Stored items from a collection
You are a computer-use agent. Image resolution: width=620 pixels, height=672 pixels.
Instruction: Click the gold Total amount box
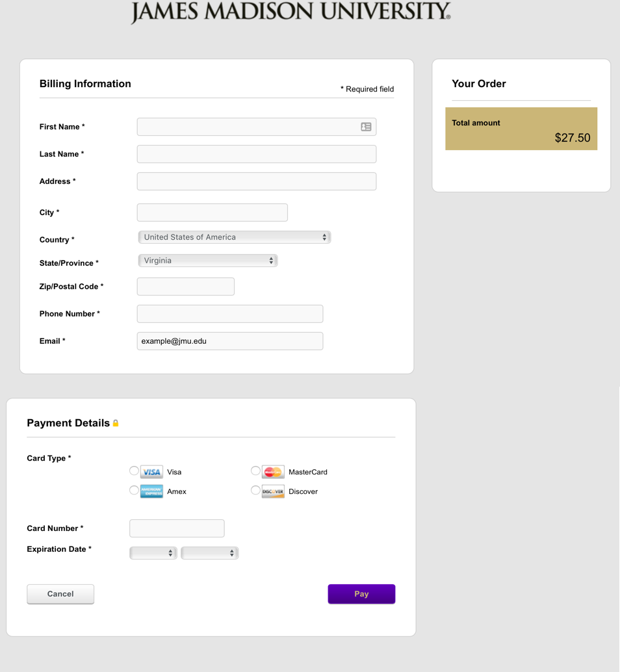521,129
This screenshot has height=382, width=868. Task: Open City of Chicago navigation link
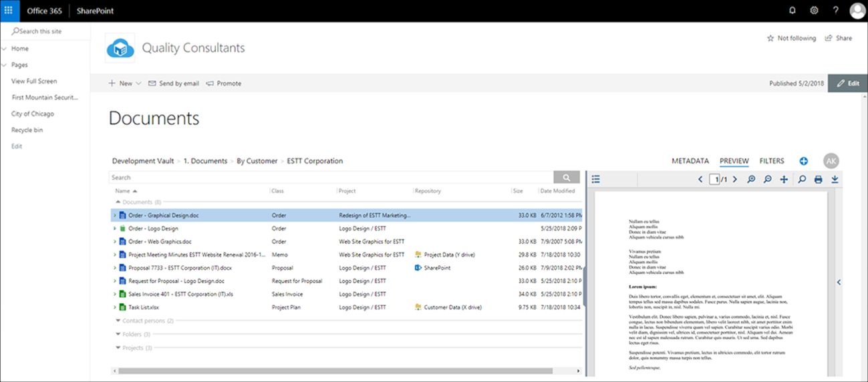tap(33, 114)
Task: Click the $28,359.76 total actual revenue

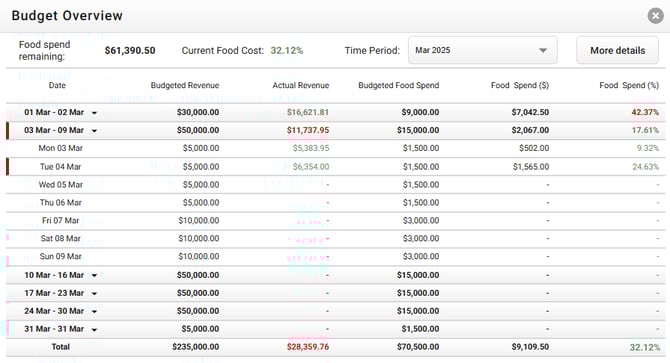Action: (308, 347)
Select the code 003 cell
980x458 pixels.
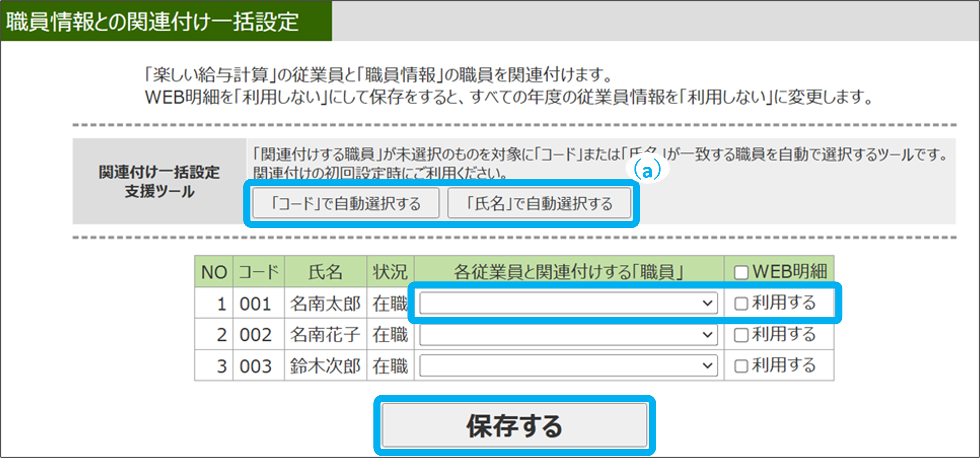point(256,366)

> _What the task asks_:
Could you restate every record above word for word, leaving the pictures out?

> _Written solution_:
You are a computer-use agent. Image resolution: width=620 pixels, height=672 pixels.
Instruction: Click the gold Total amount box
521,129
This screenshot has height=382, width=868. Task: Open City of Chicago navigation link
tap(33, 114)
Task: Click the $28,359.76 total actual revenue

Action: (308, 347)
Select the code 003 cell
980x458 pixels.
point(256,366)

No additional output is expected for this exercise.